Silicon nanowires (SiNWs) have widely attracted attention due to their unique physical and chemical properties and potential applications in optoelectronics , thermoelectrics [2, 3], energy conversion and storage [4–6], and biomedicine [7, 8]. Numerous methods have been developed to fabricate SiNWs including bottom-up or top-down technologies, such as vapor-liquid–solid growth [9, 10], solid–liquid–solid growth [11, 12], reactive ion etching , or metal-assisted chemical etching (MACE) . Compared with the other techniques, the MACE is a simple and low-cost method offering better structure controllability of silicon nanowire such as diameter, length, orientation, morphology and porosity, which, therefore, has attracted increasingly research interests in the past decade [5, 14, 15]. In principle, the MACE process includes two successive steps, the nucleation of metal catalysts and anisotropic etching, which are classified as the one-step and two-step MACE, respectively . In the one-step MACE (1-MACE), the two processes take place in an etching solution containing HF and metal salts. In the two-step MACE (2-MACE), metal catalysts are firstly deposited on the wafer surface, and the subsequent anisotropic etching occurs in the HF/oxidant (oxidant = H2O2[17, 18], Fe(NO3)3[19, 20] or KMnO4, etc.) solution.
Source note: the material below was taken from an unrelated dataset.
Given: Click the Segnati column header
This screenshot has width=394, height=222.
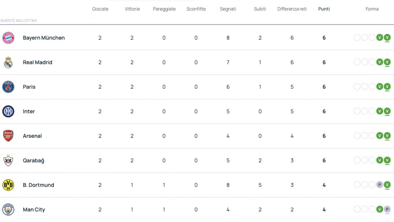Looking at the screenshot, I should [228, 9].
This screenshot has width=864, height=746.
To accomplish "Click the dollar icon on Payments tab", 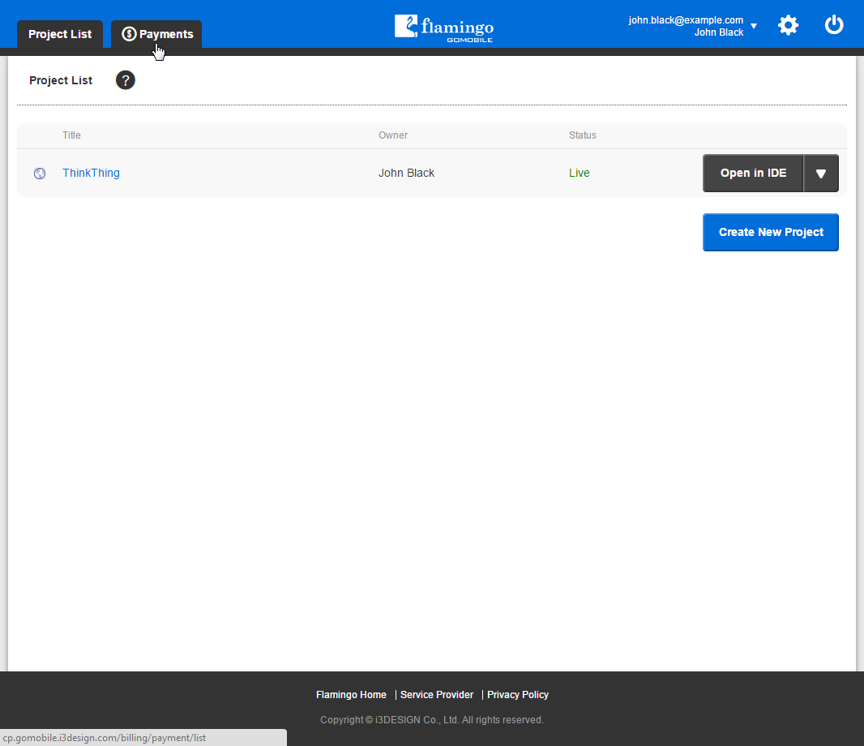I will click(x=129, y=34).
Recently, the fabrications of one-dimensional silicon nanowires with porous structure using the MACE method have been given more wide attention. The emerging mesoporous silicon nanowires (MPSiNWs) open a new door to develop the wide applications derived from the enhanced surface areas and quantum confinement effect . The doped type and concentration, fabrication methods and etching temperature have an important effect on the morphology of silicon nanowire. Yang et al.  have reported that the MPSiNWs were fabricated by 1-MACE with highly doped p-type silicon at temperature of 25°C to 50°C. To et al.  reported that the MPSiNWs were also obtained by etching highly doped n-type silicon with the 1-MACE method. In addition, the 2-MACE was also often reported to fabricate PSiNWs [24–27]. In general, it has been found that the roughness of silicon nanowires is increased with increasing doped level and H2O2 concentration [24, 28]. For both MACE, the lightly doped silicon wafers are often difficult to obtain PSiNWs [22–27].
In the present work, the H2O2 oxidant was introduced into HF/AgNO3 etching solution for fabricating PSiNWs, which might be called ‘one-pot procedure’ MACE, it is practicable method for fabricating PSiNWs, even for lightly doped ones. The effect of doped level on nanostructure of SiNWs was studied. Meanwhile, the effects of H2O2 concentration on nanostructure of lightly doped SiNWs were also investigated. According to the experiment results, a model was proposed to describe the pore formation process.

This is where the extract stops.